In hindsight, the Ships said, the list of complaints should have alerted them to potential problems with the agency. But the problems all were resolved eventually, and the Ships convinced each other -- rationalized -- that all would turn out well. "And by then," Barbara Ship said, "we were into it for $10,000."
In late September came more disconcerting news, an article in New York magazine titled "One Year in Adoption Hell" -- writer Mark Frankel's first-person account of his and his wife's dealings with Today's Adoption. The article referred to scores of failed adoptions allegedly mishandled by Today's, including the Frankels', in which the couple lost $9,650. The story also noted that New York authorities were moving to bar Today's from doing business in their state, that Today's was operatingin Pennsylvania while fighting an effort by regulators there to take away its license, and that New Jersey officials had accused the agency of violating provisions of their state's adoption code.
Explaining why he became involved with Today's without researching its business record, Frankel, in an interview, echoed the Ships.
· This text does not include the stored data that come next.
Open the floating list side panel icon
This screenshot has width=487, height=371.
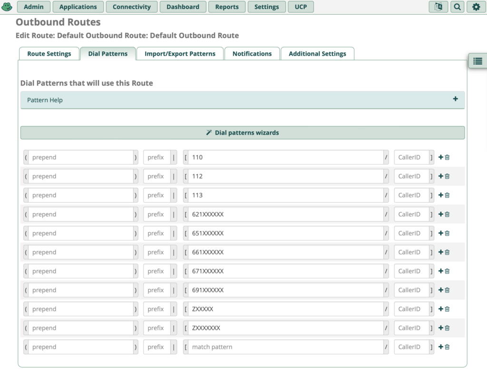477,61
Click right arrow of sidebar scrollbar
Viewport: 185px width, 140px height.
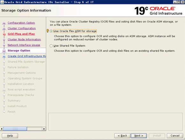point(44,129)
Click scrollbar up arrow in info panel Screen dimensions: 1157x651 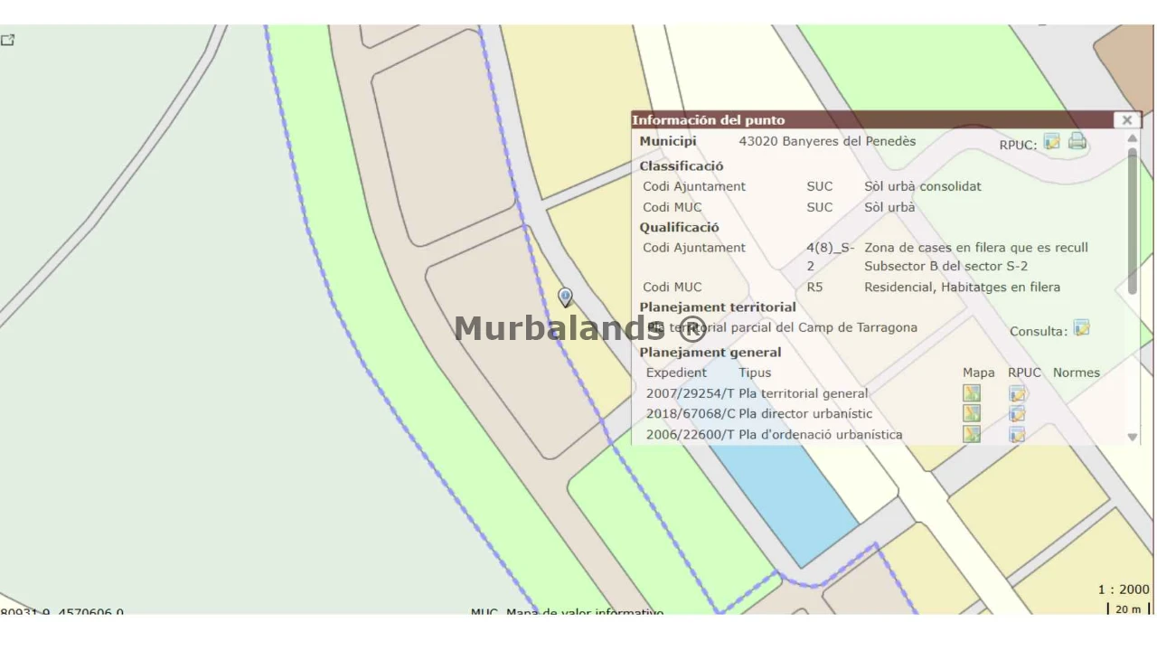coord(1132,138)

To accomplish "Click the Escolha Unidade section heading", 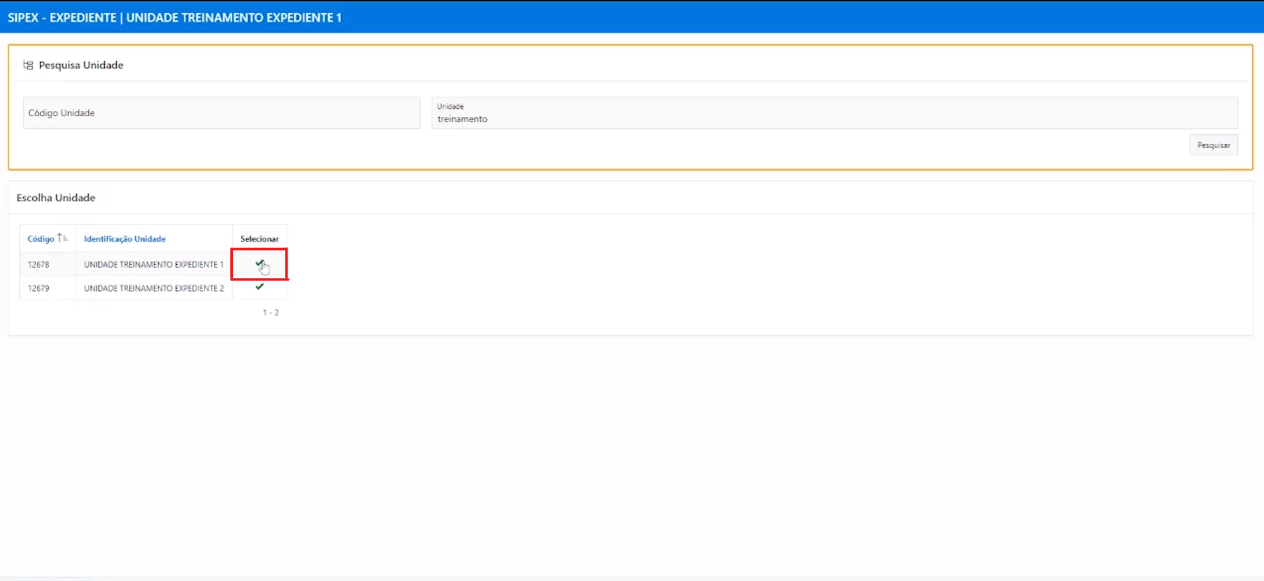I will coord(56,198).
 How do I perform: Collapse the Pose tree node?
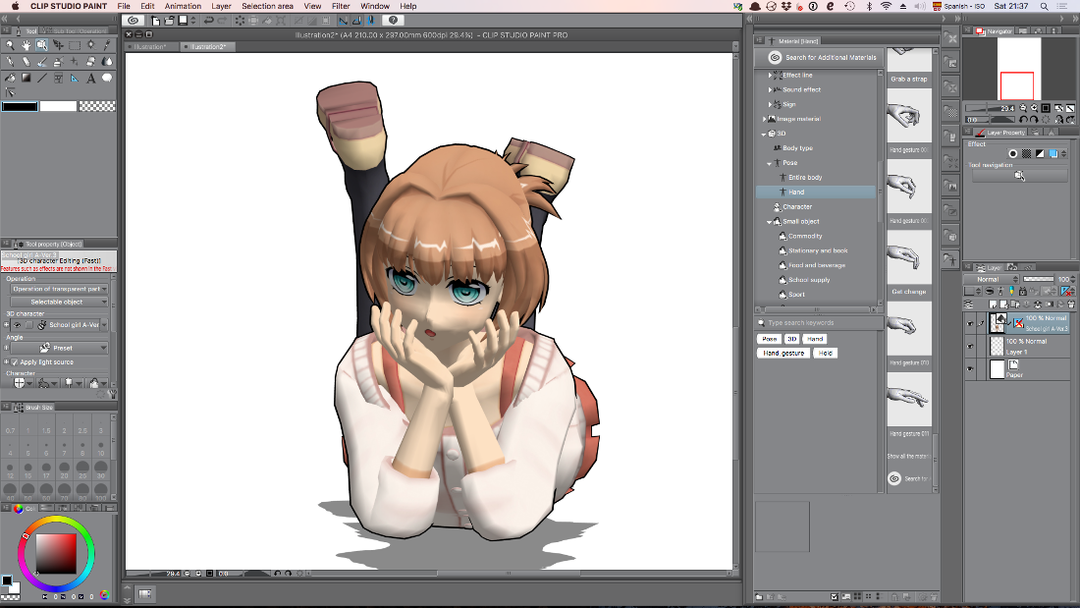(x=771, y=162)
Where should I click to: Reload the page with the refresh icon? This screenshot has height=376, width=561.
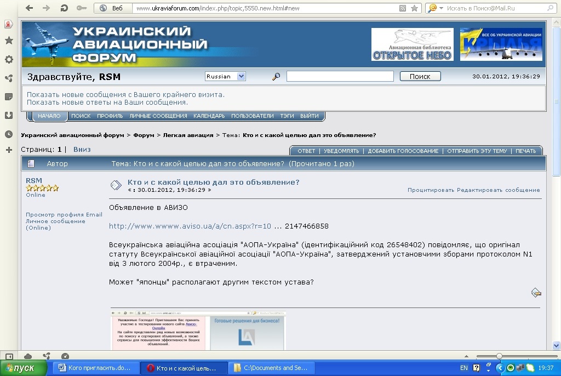tap(64, 8)
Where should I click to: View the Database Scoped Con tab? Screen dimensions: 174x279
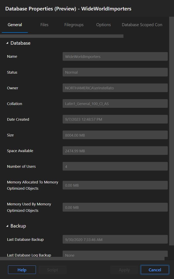point(142,25)
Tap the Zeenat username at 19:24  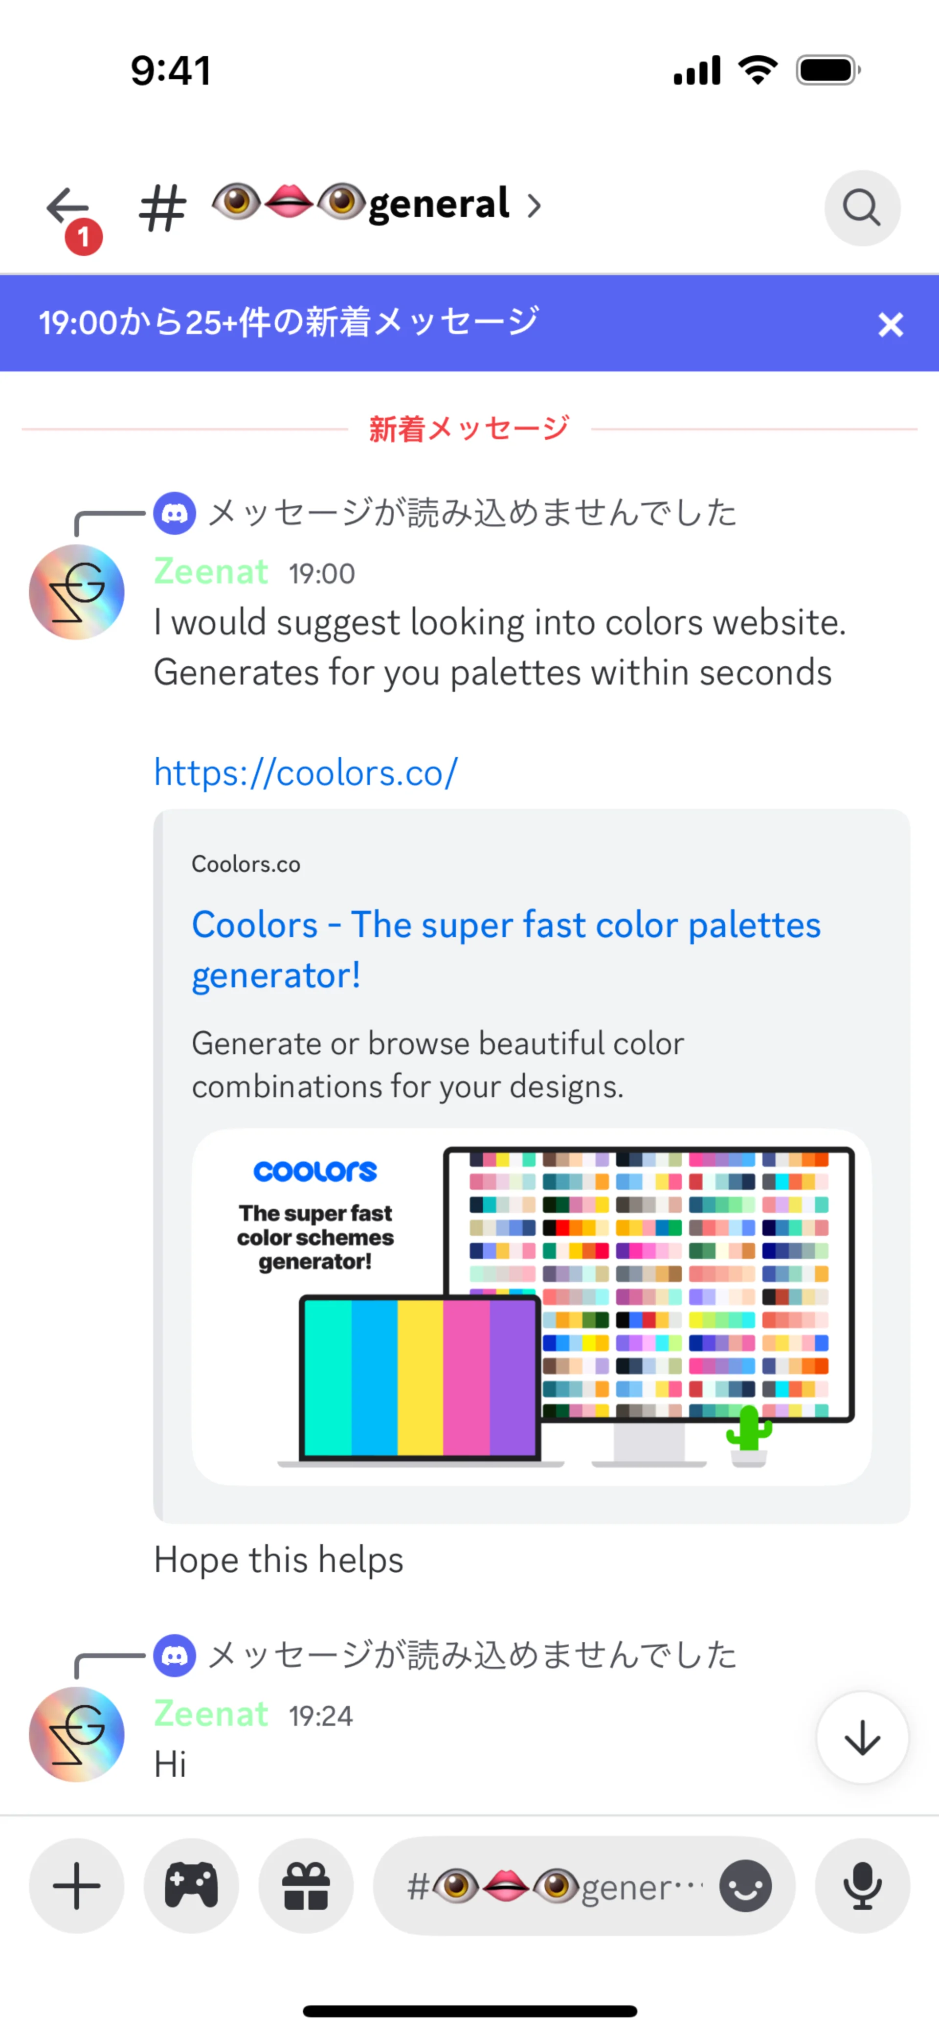(x=211, y=1714)
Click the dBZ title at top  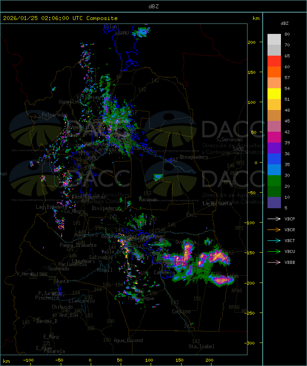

He said the agency was optimistic about arranging an adoption relatively quickly. "They trade on one of the most basic and strongest human emotions, which is the desire to love and raise a child," he said. "And they're dealing with people who are extraordinarily vulnerable."
Even after reading Frankel's article, the Ships convinced each other -- with Michelman's help -- that there was no great cause for alarm.
Aaron's Birth, Father's ClaimLisa gave birth at 1:13 p.m. on Dec. 23 in a hospital in Homesdale, Pa. The boy, 19 3/4 inches long and weighing 8 pounds 3 ounces, "was gorgeous," Barbara Ship recalled. "I mean, you see his little head pop out. All this hair all over his head. I mean, it was just . . . awesome."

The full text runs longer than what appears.